On Friday, March 10, 2023, Cathay Pacific announces a net loss for 2022 and it does not seem to be very good. The airlines have been continuing to struggle to recover post-pandemic as Hong Kong’s pandemic measures were so strict.
Cathay Pacific Records HK$6.5 Billion Net Loss For 2022
For the last few years, Cathay was squeezing financially and in addition to the pandemic made the airline nearly go off business. As Reuters reported, the airlines reported a HK$6.5 billion ($834 million) net loss for 2022.
The figures show the airline lost more than the previous year HK$5.5 billion ($700 million). This means even though the pandemic is now almost over and many other airlines are making record profits, Cathay is still not doing well with it.

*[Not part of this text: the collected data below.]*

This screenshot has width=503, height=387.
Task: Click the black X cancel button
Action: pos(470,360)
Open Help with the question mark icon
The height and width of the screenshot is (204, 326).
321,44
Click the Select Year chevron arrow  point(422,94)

The airline’s newly appointed CEO, Ronald Lam wants the $6.2 billion airline to hit 70% of pre-pandemic passenger capacity by the end of this year and is targeting a full recovery by next year. He also mentioned:
“It is halfway there: residents are taking holidays and visiting executives are back. It promises a swift reversal on a HK$6.5 billion ($834 million) net loss for 2022 Cathay reported.”
Cathay Pacific Struggling To Recruit Staff
Despite a constant recruitment process, the airline is also struggling to pool the number of staff in the company. While it is planning to hire 3,000 people by the end of 2023, it does not seem to catch the eye of many given the political situation of Hong Kong with China and the cruel laws it had been taking recently.

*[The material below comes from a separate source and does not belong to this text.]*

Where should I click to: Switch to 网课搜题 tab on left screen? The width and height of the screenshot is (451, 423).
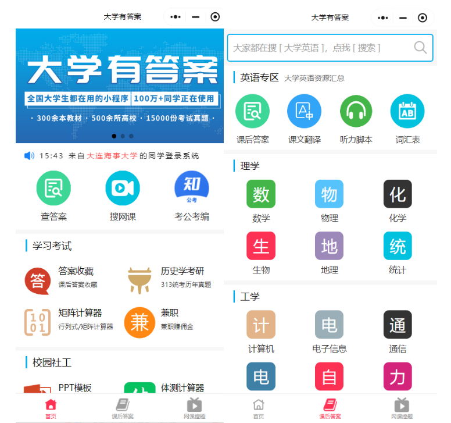pos(194,408)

It has to persuade cabin crews who are laid off or those who ended up owing business will need to be convinced to return with monthly salaries as low as HK$9,100 ($1,146) in one of the most expensive cities in the world.
In order to lure the cabin crews back into the company, the airline also has to deal with the union which is demanding higher wages and improved roster arrangements. Furthermore, the airlines also need to hold back those who are experienced even though it had hired 2,000 new staff last year.

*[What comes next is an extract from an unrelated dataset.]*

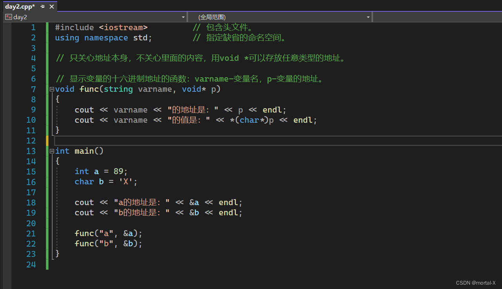Viewport: 502px width, 289px height.
Task: Click the day2 project icon in navigation bar
Action: pos(8,17)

Cathay Pacific’s Market Value Only Increased One-Fifth Over Rivals
On Thursday’s assembly, investors were still concerned about the company’s growth and sold shares down 3.6%. Multiple factors took place in this decision:
- Cathay has roughly 63% of pre-pandemic pilot numbers as of now
- Offering higher salaries would attract more crews but it will be tough for an airline yet to return to profit
- The group is worth 16% less than before the pandemic and its market value increasing merely 7%
Cathay chairman, Patrick Healy said at a briefing:
“By the end of March, as a Group, we will be operating approximately 50% of pre-pandemic passenger flight capacity and serving more than 70 destinations. This will increase to 70% of pre-pandemic levels by the end of 2023, covering more than 80 destinations. And we aim to restore capacity fully to pre-pandemic levels by the end of 2024.”
Cathay is still struggling to get back to earning a profit post-pandemic as they made a net loss of HK$6.5 billion or $834 million in 2022 which is HK$1 billion more than in 2021.
The airline also has a hard time trying to recruit or keep experienced staff, the investors are concerned selling shares down 3.6% on Thursday. Cathay plans to fully recover by 2024, hopefully, the negotiations with the unions go well and it will have profit for next year.